PB: What’s your biggest challenge?
TB: The challenge is how to do that on a one-house basis, when land prices are based on the existing value of the home that’s on that property, and those homes aren’t decreasing in value. So, with land constantly going up in price, how do you drop the price to where you can sell somebody a brand new home? The only way to do that is by densification—getting multiple homes, which you can sell at the same time, on that parcel.
If we bought a parcel on the map for $1 million and built a new house, we’d probably have to sell that home for over $2 million. If we can cut that land price in half by building two houses there, then we can sell each fee simple, which cuts your land price to $500,000 per home and means you don’t have to sell one house for $2 million, you can sell two houses for closer to a million each. That’s the math problem of densification. Building more than one home on an existing parcel allows you to bring down your land basis for each unit and therefore bring down your sales price. That was the challenge we saw in the marketplace: How do you lower the price to get to more people? And densification is how we create that pricing model.

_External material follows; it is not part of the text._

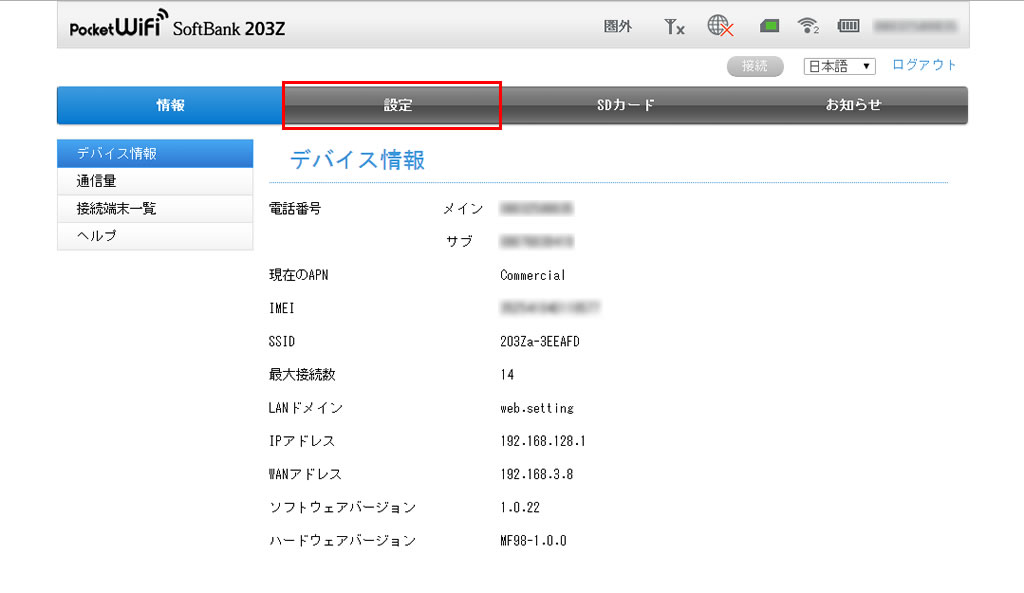The width and height of the screenshot is (1024, 593).
Task: Click the IP address 192.168.128.1
Action: [542, 441]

PB: How did you deal with zoning and with NIMBYs opposed to higher density?
TB: Part of the secret sauce is understanding where you can densify on specific lots and do densification without having to deal with it through an entitlement process. Unfortunately, the city of Los Angeles and some other cities won’t let you divide their parcels in half, so you have to find parcels that are [already] cut in half legally. Our secret sauce is understanding where the dynamic works and then being able to go out and monetize it in the market.
PB: Did you have to do a lot of legwork to find parcels that were ready to be split?
TB: That’s our strategy for reducing housing cost in Southern California. We’re doing it differently in Seattle. In that market, we’re doing it more through the ADU [accessory dwelling unit] cottage system. We have two-bedroom, 2 ½ bath cottages in Seattle for as low as $500,000 each. That’s $500,000 to attain homeownership—a brand new home in a great neighborhood.
Adding more units per acre seemed to be gaining more momentum for addressing the housing shortage as more cities and counties loosened single-family detached only zoning. But the coronavirus pandemic hit and homebuyers presumably want to leave the city for more space. Or do they? See what Beadel and other builders/architects have to say in this short video.
PB: How do you deal with neighbors?
TB: Part of our change model is to do everything without opposition, so everything we do is by right. We’re following all of the rules; we’re doing everything that’s allowed and are taking advantage of the opportunity that we know about in the marketplace.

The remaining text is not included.